Александр Эткинд: работа горя по Деррида в идеальной лаборатории мемориализации

Память без времени: Александр Эткинд о тридцатилетней стагнации памяти в России

Профессора22.07.2015 // 4 068
Александр Эткинд: работа горя по Деррида в идеальной лаборатории мемориализации
© Иван Гущин / Институт «Стрелка»

— По некоторому стечению обстоятельств, наш беседа происходит не в Петербурге и не в Кембридже, что было бы естественно предположить, а на киевском Майдане, «полгода спустя» — в сентябре 2014 года (09.09.2014 А. Эткинд посетил Киев для участия в круглом столе «Колонизация и опыт сопротивления» по приглашению программы имени Фулбрайта в Украине. — О.К.) Майдан — уже «место памяти», но еще «место действия». Как бы вы могли это прокомментировать в свете ваших занятий «мемориальными исследованиями» (Memory Studies)?

— Здесь, на Майдане, сейчас лаборатория того, как происходит мемориализация в современности. Майдан четко демонстрирует закономерности и этапы «работы горя», о которой писал Деррида: первое время по прошествии исторического события возникает семиотический вакуум; спустя некоторое время об этом начинают говорить; многократное повторение в устном слове ведет к необходимости увековечить событие в мемориальном знаке — памятнике. В ситуации расщепления общества памятник невозможен; когда он, наконец, выкристаллизовывается, это и означает установление «общества консенсуса»; памятник является неким согласованным «сухим остатком» ситуации.

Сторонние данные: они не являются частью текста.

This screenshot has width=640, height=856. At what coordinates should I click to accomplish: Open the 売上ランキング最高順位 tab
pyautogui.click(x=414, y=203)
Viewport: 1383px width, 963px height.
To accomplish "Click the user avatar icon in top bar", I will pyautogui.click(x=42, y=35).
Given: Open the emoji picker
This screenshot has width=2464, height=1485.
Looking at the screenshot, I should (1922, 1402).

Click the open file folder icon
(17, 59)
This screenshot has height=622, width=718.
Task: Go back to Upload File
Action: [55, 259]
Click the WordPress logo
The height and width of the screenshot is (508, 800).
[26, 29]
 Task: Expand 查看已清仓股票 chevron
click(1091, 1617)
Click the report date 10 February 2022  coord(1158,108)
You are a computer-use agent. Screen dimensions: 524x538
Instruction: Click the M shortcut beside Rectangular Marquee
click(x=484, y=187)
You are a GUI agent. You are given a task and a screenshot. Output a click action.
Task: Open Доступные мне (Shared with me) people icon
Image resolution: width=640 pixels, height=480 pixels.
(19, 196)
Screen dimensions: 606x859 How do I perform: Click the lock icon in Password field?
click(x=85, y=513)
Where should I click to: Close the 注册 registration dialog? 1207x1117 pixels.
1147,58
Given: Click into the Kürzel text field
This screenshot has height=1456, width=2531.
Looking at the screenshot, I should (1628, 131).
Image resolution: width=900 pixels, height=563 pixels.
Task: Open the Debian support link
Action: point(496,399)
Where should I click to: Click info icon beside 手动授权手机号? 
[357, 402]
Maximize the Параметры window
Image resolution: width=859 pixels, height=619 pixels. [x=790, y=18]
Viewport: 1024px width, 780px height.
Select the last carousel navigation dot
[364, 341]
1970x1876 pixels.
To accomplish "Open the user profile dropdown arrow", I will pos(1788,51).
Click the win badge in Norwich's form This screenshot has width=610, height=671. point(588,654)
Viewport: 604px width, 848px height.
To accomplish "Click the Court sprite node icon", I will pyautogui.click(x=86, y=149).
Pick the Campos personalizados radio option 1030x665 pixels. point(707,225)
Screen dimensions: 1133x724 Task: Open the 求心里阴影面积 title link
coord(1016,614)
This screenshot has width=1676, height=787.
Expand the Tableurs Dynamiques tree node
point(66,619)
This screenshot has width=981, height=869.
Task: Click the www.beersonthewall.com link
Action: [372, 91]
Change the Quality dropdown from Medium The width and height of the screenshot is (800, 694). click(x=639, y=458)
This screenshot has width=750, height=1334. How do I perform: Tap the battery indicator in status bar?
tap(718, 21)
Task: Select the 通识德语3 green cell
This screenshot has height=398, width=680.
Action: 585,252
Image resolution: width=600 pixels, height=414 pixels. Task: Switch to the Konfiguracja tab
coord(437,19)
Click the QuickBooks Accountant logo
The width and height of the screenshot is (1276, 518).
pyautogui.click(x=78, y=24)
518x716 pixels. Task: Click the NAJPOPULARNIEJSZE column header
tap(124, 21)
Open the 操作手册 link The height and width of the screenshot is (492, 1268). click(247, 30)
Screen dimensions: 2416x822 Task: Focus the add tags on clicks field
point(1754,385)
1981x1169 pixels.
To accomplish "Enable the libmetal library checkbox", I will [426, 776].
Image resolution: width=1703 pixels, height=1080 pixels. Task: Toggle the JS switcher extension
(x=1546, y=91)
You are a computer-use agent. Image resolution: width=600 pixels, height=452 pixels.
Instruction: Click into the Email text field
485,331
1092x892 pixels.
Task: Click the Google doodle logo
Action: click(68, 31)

Топосы мемориальные и милитарные сдвигаются, смещаются в речь: порядок жизни в Киеве сейчас, в сентябре, ничем не напоминает о войне, и военный лагерь с Майдана не просто, условно говоря, «сдвинут на Юго-Восток», где развернут полноценным театром военных действий, но как будто «смещен в речь» — в устных диалогах по всему центру города. С другой стороны, люди до сих пор приходят сюда, чтобы получить информацию о погибших из вывешенных на Майдане списков, чтобы влиться в сообщество Майдана, возникшее в экстремальный исторический момент. Я несколько дней прожил в гостинице «Украина» [1] с видом на Майдан (где находился основной палаточный лагерь), на колонну Независимости и сгоревший Дом профсоюзов. Гостиничный персонал мне рассказывал, что зимой здесь был импровизированный госпиталь, где работали медики-волонтеры. Но эти вещи пока существуют только в устной передаче, еще не успевшей превратиться в предание.

И функцию памятников берут на себя спонтанно возникающие вербальные идиомы. Например, «Небесная сотня» как своего рода «устный памятник» — кто в феврале задавался вопросом об авторе этого словосочетания? На самом деле, это тоже задача для историка — собрать устную историю возникновения этих идиом. Они как будто «застывают», потом прикрепляются к каким-то другим значениям, расширяют круг своего метафорического действия, и возникает уже, к примеру, «Небесная сотня среди жертв АТО» (первая из многих последующих сотен и даже тысяч).

Для приезжего, особенно для иностранца, здесь безусловно не хватает «хроники событий в камне»: последовательности событий по месяцам и дням, а также некой карты, возможно, интерактивной, которая бы отображала дислокацию сил на Майдане в дни пиковых противостояний трех месяцев зимы; не хватает, может быть, и объясняющей бегущей строки… Казалось бы, все на поверхности, но нечто невозвратимо кануло, в самом центре, дерридиански утраченном или спрятанном. И здесь внезапно возникает памятник. Розовая мраморная плита, изображающая человека, который либо тонет, либо всплывает — тонет-всплывает одновременно? — то ли в воде, то ли в дерьме, то ли человек, то ли труп. Написано: «Памятник Новой Украине» [2]. Фоном — цифровое табло, на котором транслируются сюжеты, доказывающие российское участие в войне. Этот сюжет, заметим, как раз артикулирован, и гораздо более внятно, чем многие сюжеты, связанные собственно с Майданом. Сам же этот образ новой Украины (человек, полуутопленный, полувсплывающий) — памятник плавающему означающему, канувшему посреди Майдана.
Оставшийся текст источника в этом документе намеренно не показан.